ECLI:NL:RVS:2018:196
Raad van State
- Hoger beroep
- C.J. Borman
- B.P.M. van Ravels
- E.J. Daalder
- Rechtspraak.nl
Sluiting van seksinrichting en intrekking exploitatievergunningen wegens mensenhandel en uitbuiting
Op 24 januari 2018 heeft de Afdeling bestuursrechtspraak van de Raad van State uitspraak gedaan in een hoger beroep van exploitanten van raamprostitutiepanden tegen de sluiting van hun inrichting aan de [locatie 1] en de intrekking van hun exploitatievergunningen. De burgemeester van Den Haag had op 15 juni 2015 besloten om de inrichting voor een periode van 12 maanden te sluiten en de exploitatievergunningen voor de inrichtingen aan de [locatie 1], [locatie 2] en [locatie 3] in te trekken, na een strafrechtelijk onderzoek naar mensenhandel en uitbuiting. De rechtbank had eerder geoordeeld dat de burgemeester deze maatregelen terecht had genomen, gezien de ernstige misstanden die in de inrichting aan de [locatie 1] waren vastgesteld.

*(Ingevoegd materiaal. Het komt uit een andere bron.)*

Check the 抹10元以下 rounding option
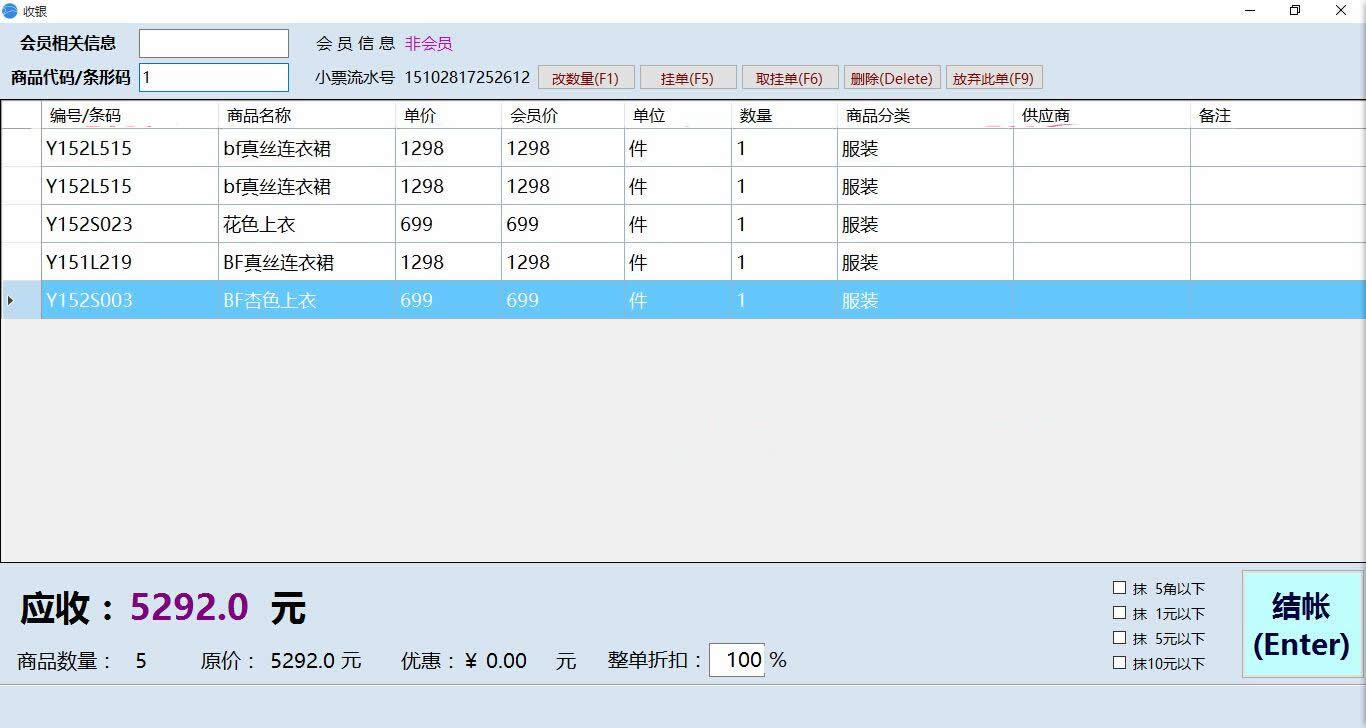The image size is (1366, 728). coord(1120,661)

De appellanten betoogden dat er geen slachtoffers van mensenhandel in hun inrichting werkzaam waren en dat zij altijd in overeenstemming met de geldende regels hadden gehandeld. De burgemeester stelde echter dat exploitanten verantwoordelijk zijn voor het toezicht op hun inrichtingen en dat zij signalen van misstanden hadden moeten herkennen. De Afdeling oordeelde dat de burgemeester terecht had geconcludeerd dat de exploitanten tekortgeschoten waren in hun toezicht en dat er voldoende aanleiding was voor de sluiting en intrekking van de vergunningen.
De uitspraak bevestigde dat de burgemeester bij ernstige incidenten, zoals mensenhandel, bevoegd is om inrichtingen te sluiten en vergunningen in te trekken. De Afdeling oordeelde dat de burgemeester het vertrouwen in de exploitanten had verloren en dat de rechtbank de eerdere uitspraak terecht had bevestigd. De zaak benadrukt de verantwoordelijkheid van exploitanten in de seksindustrie om toezicht te houden en misstanden te voorkomen.